Shubasree as the main gopika in ‘Nauka Charitram’  

Christian and Miriam headed Diva Musiques de Mondes, an arts organisation in Paris, and were very keen to promote Carnatic and Hindustani music in Europe. They regularly organised shows at all major cultural centres in France, including the Théâtre de la Ville, a grand old-style theatre (near the famous Moulin Rouge) where art performances from across the world were staged.

Christian Ledoux  

We were amazed by the duo’s knowledge of Tyagaraja’s works. We have often heard Christian hum a kriti and Miriam explain the meaning of some of the words in the song. They knew about most Indian classical musicians and regularly attended the December Music Festival in Chennai and annual music concerts in Kolkata and Kashi.

Painting the story

As I spoke to Miriam about developing the idea for the opera, I suggested using old miniature paintings of Krishna with the gopis, of the Yamuna river, and of scenes depicting Krishna travelling by boat.

Miriam instantly agreed and I began sourcing appropriate photographs of paintings for each scene from my large collection of art books. Both of us felt that for the European audience to understand the story, we should have translations in French appearing on the side screens.

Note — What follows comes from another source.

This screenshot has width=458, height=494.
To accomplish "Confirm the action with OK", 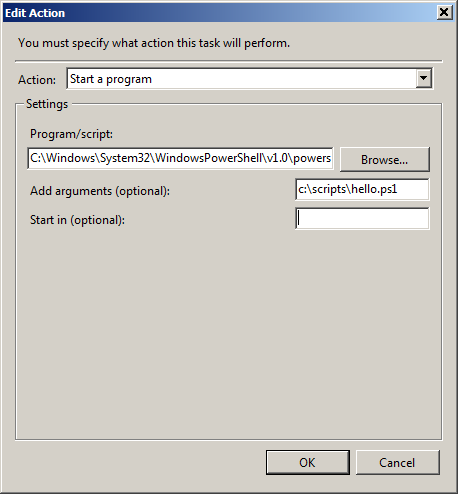I will (x=308, y=462).
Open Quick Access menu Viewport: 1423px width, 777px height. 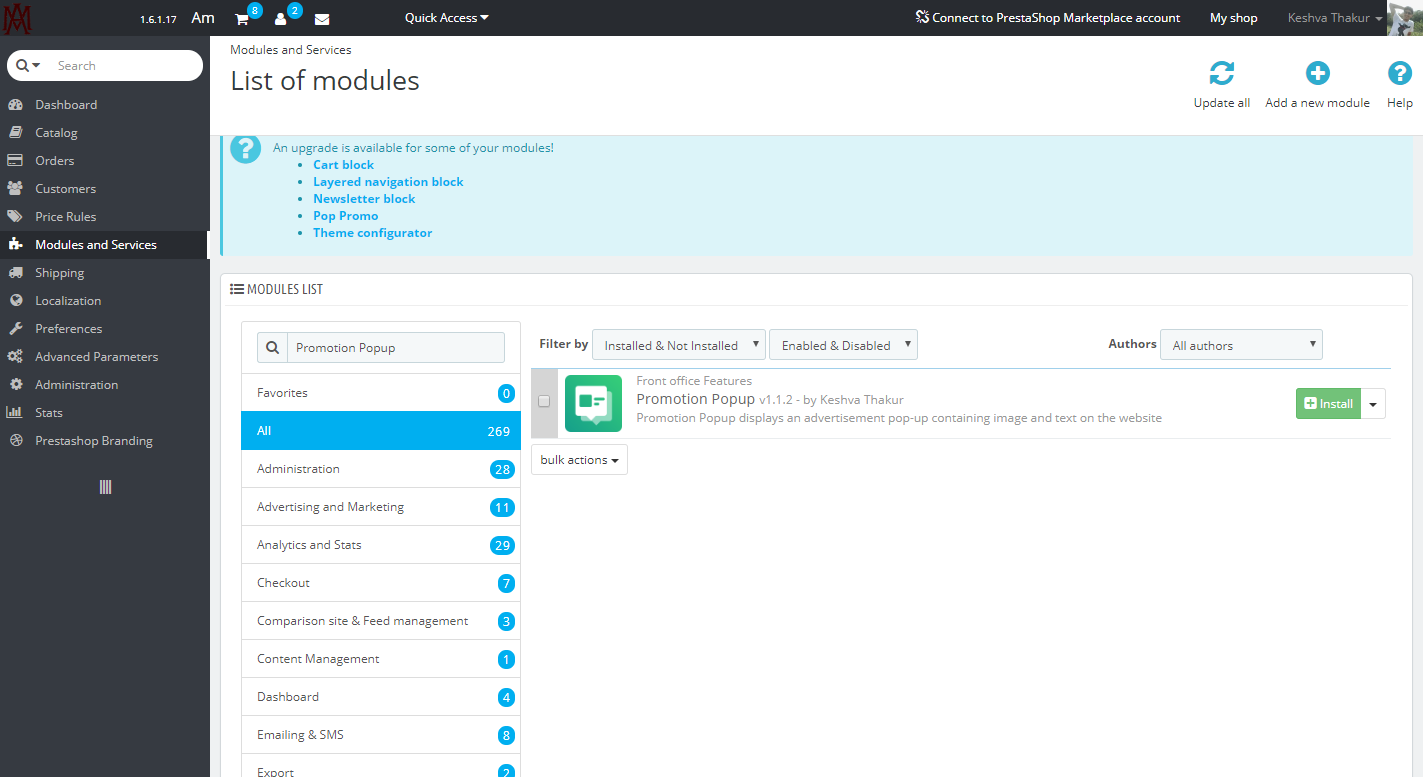446,18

The opera describes Krishna’s journey by boat on the Yamuna with the gopikas. Angry with their vanity and arrogance, Krishna creates a storm and a huge hole appears in the boat. The petrified gopis scream for help, but Krishna playfully asks them to seal the hole with their clothes. The gopis realise their folly and seek forgiveness. Krishna, happy to have taught them a lesson, rescues them.

Charumathi Ramachandran, Trichur Ramachandran and Subhashree  

In 2002, before the performance, the Ledouxs released the recording of Nauka Charitam’s songs in the European market, which were sung by Trichur Ramachandran (who played the roles of Krishna and the narrator), Shubasree (main gopika), Lakshmi Rangarajan and me (other gopikas). The opera premièred at Sivagami Pethachi Hall in Chennai. I created a huge golden-hued boat for the backdrop.

I also provided the background score and notations, while the eclectic orchestra included Prapancham Balachandran on the flute, Mudicondan Ramesh on the veena, Kallidai Sivakumar on the mridangam, K. Sivaraman on the violin, and Sivaramakrishnan on the ghatam.

When we landed at the Charles de Gaulle airport in Paris, Tyagaraja’s Thodi kriti ‘Dasarathee’ came to my mind. In the kriti, the saint-poet sings of how Rama makes his songs popular in doora desa (far away lands). How true.

Miriam told me how much she loved the last song ‘Gandhamu puyyaruga’ in Punnagavarali in the opera.

Sadly, in April this year, Ladduji (our nickname for Christian Ledoux) passed away. I will always remember him for making the Nauka Charitram performance tour an integral part of my life and art.

The writer is a senior Carnatic vocalist and musicologist.